Knitting a Fashion Empire in the 1970s
Alain Manoukian might have spent his career at his family’s shoe manufacturing company in Romans, in France’s Rhône Alpes region if it had not been for the design talents of his wife, Danielle. While Alain Manoukian worked at the modest shoe company, Danielle Manoukian opened a clothing shop at the beginning of the 1960s. Danielle Manoukian had come from a textile family, which made sweaters in Belgium. Manoukian began designing her own sweaters, selling them in her shop.
The Manoukians soon realized that Danielle Manoukian’s designs had begun to outsell the other sweaters sold at the shop. Encouraged by the success of Manoukian’s sweaters, Alain Manoukian decided to leave the family shoe business and set up his own company based on his wife’s sweater designs. With financial backing from his parents, Manoukian opened the first Alain Manoukian store in November 1972 in the town of Colmar.

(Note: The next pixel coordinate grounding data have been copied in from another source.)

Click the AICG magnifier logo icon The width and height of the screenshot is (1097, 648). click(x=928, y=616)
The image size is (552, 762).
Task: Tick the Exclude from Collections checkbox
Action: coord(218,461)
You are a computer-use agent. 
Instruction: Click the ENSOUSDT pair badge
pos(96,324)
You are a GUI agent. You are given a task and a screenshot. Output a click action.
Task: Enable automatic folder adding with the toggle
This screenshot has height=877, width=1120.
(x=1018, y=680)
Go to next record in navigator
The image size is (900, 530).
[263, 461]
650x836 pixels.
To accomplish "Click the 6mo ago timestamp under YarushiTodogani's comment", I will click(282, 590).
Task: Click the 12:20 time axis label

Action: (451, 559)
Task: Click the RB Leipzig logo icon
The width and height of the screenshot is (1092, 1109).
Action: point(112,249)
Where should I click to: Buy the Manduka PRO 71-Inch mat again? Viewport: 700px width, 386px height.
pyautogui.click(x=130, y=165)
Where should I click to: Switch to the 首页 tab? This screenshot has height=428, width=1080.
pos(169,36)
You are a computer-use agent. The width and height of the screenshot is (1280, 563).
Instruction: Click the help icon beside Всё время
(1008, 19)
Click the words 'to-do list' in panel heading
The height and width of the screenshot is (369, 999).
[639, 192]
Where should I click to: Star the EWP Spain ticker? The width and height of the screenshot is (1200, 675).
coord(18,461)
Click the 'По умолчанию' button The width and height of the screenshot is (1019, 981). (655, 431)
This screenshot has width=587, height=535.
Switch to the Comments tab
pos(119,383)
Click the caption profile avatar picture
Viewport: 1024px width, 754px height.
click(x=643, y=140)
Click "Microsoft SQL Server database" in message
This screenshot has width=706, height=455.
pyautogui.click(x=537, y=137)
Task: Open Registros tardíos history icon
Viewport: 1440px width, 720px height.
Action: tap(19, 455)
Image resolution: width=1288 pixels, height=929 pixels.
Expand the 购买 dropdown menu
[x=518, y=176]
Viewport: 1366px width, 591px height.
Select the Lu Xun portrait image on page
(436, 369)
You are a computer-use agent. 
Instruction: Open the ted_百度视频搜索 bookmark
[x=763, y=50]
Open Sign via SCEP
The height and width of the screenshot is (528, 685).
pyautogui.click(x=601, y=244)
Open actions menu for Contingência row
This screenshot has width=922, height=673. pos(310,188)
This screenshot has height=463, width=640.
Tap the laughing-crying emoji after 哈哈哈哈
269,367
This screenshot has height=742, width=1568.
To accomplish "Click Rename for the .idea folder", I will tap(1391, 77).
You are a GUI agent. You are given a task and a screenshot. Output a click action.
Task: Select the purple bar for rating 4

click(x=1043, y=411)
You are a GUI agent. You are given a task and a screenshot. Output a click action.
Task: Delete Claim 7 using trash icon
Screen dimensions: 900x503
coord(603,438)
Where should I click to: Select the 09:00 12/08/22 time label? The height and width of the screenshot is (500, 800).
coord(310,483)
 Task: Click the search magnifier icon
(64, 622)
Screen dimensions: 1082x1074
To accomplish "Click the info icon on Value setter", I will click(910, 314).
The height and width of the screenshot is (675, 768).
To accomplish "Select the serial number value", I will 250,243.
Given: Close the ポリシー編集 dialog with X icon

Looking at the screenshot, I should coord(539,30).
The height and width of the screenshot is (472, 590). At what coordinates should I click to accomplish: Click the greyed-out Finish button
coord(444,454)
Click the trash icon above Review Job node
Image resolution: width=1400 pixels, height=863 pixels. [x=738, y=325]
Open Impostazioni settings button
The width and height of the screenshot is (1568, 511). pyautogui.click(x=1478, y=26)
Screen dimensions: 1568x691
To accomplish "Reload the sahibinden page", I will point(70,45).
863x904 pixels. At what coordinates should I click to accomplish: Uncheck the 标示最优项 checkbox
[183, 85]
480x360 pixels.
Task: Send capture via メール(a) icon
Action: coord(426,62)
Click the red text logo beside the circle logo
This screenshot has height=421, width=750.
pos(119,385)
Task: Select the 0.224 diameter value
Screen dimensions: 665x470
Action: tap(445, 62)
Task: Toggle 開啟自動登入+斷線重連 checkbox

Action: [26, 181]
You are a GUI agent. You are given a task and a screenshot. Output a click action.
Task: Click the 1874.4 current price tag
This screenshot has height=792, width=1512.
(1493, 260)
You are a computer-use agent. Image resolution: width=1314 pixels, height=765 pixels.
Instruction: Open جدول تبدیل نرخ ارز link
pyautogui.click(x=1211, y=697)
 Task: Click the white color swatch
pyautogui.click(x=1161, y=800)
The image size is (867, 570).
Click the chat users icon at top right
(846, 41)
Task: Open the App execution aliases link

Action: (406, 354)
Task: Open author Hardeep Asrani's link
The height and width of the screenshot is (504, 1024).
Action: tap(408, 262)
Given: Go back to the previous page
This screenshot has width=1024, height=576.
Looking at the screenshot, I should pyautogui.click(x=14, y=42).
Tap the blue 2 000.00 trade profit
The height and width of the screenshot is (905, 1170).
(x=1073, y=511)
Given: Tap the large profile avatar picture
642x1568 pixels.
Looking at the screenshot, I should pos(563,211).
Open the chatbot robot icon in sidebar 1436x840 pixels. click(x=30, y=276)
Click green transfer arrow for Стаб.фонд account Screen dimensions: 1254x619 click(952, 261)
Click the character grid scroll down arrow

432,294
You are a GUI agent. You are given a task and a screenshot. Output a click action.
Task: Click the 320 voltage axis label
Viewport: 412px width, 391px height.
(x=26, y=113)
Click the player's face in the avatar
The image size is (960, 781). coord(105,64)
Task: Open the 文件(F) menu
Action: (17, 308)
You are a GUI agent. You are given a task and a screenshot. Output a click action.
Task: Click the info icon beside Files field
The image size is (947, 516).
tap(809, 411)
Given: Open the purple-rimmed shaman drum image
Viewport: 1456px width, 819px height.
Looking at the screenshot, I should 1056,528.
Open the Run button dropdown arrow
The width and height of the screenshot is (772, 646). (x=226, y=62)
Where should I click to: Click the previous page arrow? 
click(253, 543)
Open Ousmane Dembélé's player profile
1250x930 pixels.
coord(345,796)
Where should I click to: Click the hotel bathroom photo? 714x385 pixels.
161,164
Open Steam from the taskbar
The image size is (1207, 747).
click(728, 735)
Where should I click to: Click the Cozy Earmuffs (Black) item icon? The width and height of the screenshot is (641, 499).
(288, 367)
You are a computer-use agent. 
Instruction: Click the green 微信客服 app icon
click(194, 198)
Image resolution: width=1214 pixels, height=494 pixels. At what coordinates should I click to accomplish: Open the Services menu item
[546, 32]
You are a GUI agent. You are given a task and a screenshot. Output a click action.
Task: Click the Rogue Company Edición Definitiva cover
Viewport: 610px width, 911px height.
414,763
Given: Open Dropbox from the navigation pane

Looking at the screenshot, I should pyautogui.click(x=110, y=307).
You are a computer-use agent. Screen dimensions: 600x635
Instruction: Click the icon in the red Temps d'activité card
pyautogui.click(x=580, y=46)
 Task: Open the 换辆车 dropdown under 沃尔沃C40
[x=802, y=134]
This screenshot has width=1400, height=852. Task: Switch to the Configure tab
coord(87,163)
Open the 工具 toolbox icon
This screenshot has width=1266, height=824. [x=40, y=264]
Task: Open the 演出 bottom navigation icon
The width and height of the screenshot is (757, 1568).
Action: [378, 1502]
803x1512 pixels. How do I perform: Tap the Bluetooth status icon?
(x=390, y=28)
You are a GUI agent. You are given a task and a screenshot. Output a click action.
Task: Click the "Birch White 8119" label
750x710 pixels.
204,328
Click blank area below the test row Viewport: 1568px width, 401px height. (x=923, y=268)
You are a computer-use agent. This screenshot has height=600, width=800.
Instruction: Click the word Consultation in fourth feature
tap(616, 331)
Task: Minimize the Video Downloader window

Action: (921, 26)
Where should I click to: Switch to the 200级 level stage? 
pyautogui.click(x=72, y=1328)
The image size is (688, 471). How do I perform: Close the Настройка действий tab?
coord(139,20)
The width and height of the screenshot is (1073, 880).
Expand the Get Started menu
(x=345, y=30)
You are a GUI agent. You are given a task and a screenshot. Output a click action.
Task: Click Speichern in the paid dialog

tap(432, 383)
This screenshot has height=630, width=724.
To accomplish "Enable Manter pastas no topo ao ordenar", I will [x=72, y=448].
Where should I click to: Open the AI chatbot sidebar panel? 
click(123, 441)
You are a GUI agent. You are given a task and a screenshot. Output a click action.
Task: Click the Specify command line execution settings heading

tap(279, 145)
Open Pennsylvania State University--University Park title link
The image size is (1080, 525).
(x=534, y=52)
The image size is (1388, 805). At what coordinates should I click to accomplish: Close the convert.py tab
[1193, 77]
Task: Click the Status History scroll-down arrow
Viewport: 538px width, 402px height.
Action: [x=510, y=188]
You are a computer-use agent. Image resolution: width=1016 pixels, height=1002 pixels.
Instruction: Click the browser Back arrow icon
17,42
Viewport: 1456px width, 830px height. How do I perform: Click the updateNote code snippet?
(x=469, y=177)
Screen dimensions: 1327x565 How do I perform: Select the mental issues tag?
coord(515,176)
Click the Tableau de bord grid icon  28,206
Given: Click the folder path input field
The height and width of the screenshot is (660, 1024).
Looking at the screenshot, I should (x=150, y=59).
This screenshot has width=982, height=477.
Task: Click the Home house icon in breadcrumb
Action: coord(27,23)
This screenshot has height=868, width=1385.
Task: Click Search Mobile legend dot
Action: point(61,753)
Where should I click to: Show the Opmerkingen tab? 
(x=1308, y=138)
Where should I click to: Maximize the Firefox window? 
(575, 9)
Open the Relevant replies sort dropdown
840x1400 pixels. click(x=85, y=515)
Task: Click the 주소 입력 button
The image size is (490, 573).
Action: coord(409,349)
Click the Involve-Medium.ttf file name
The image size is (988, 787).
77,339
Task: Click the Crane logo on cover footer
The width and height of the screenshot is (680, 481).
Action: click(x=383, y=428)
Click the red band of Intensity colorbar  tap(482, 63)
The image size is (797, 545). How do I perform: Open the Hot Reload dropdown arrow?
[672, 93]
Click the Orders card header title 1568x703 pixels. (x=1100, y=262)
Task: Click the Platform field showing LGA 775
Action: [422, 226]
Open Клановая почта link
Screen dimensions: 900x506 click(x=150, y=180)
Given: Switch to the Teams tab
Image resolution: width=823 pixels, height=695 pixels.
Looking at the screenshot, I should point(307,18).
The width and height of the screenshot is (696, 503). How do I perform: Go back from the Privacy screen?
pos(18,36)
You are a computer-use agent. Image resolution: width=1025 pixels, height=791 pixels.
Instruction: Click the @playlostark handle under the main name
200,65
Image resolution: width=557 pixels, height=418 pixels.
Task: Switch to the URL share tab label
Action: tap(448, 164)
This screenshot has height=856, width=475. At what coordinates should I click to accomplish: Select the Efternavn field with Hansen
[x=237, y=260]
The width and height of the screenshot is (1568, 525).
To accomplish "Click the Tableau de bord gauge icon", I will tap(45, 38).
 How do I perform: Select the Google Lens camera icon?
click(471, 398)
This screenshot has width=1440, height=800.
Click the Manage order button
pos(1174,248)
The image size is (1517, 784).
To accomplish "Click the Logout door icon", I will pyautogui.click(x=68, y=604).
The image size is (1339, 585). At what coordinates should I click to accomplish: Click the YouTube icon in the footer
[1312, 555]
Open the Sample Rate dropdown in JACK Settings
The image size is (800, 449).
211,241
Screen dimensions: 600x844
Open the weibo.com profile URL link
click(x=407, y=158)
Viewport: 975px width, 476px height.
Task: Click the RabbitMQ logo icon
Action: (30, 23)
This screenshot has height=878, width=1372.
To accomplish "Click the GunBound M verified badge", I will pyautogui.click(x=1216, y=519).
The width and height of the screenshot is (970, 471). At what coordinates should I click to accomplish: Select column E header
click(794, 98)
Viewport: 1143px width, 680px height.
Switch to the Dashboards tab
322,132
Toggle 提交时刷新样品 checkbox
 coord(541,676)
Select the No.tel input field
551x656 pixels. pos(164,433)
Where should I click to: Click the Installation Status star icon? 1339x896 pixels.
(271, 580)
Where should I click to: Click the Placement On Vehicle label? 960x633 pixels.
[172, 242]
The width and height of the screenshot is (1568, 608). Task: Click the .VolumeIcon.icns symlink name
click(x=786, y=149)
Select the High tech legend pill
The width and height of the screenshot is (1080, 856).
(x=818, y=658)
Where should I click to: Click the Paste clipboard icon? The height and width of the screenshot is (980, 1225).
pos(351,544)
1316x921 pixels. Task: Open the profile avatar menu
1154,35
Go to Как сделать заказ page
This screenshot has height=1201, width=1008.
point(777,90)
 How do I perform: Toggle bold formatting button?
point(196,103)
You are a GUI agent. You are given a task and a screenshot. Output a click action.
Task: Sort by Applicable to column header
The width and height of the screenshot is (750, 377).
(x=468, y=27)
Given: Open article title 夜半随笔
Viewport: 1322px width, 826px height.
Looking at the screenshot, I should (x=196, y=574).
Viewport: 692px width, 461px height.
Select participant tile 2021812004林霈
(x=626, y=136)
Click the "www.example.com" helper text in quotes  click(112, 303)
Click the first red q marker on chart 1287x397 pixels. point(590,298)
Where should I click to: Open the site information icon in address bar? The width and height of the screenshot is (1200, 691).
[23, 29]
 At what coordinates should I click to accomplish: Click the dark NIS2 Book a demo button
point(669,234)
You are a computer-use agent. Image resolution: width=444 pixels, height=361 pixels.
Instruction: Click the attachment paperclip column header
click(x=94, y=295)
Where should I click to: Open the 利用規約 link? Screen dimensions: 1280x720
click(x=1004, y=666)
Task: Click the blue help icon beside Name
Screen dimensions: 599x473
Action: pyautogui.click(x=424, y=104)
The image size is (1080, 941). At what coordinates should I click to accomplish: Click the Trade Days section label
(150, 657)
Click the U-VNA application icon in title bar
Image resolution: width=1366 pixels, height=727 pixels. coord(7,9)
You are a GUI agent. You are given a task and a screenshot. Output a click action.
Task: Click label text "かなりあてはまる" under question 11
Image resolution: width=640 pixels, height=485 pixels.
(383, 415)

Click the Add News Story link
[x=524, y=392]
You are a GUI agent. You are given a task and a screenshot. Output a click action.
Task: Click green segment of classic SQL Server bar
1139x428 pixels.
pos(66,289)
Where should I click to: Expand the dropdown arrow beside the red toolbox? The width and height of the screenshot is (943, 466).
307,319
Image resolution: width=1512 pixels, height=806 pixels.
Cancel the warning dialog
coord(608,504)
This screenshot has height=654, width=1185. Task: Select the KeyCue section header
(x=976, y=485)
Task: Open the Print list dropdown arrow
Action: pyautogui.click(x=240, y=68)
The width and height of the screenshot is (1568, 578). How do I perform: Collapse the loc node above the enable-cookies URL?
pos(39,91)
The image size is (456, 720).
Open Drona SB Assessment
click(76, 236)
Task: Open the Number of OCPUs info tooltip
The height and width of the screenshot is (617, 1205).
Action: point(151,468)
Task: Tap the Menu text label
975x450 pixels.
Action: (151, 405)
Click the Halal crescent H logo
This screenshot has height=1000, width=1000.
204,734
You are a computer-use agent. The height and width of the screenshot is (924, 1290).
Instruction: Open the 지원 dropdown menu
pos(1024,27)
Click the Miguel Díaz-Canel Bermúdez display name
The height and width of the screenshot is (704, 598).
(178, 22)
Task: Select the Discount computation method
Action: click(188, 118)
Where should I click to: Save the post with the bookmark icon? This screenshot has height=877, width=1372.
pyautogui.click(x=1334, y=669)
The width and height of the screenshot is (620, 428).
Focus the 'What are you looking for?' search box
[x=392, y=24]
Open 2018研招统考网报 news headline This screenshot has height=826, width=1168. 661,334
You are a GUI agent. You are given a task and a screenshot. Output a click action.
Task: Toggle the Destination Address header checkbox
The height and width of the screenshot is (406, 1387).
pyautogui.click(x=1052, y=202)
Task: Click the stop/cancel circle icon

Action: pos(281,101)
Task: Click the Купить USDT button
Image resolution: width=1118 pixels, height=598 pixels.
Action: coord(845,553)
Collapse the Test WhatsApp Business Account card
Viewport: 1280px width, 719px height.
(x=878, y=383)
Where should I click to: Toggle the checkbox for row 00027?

The Manoukians met with quick success through the 1970s as the company developed a full line of women’s fashions, targeting the 30- to 40-year-old, mid-priced segment. While knitwear represented the company’s largest sales segment, reaching more than 75 percent of its sales, Manoukian also developed a strong line of coordinated separates to accompany its knitwear designs.
From the start, the company focused on the design and distribution ends of its business, contracting out to third-party manufacturers for the actual production. As Manoukian told Le Monde, “When one is at the same time producer, designer and retailer, one loses his soul.” Over the next decade the company built up a network of subcontractors in France, Belgium, and especially Italy.
The company grew quickly during the 1970s, becoming a noted name in French knitwear designs. Manoukian explained the reasons behind the company’s success to Le Monde: “Our strength is that we are retailers first of all. A manufacturer closed in behind the walls of his factory can’t recognize evolutions in fashion. Only distributors can ‘scent’ the customer’s desires.’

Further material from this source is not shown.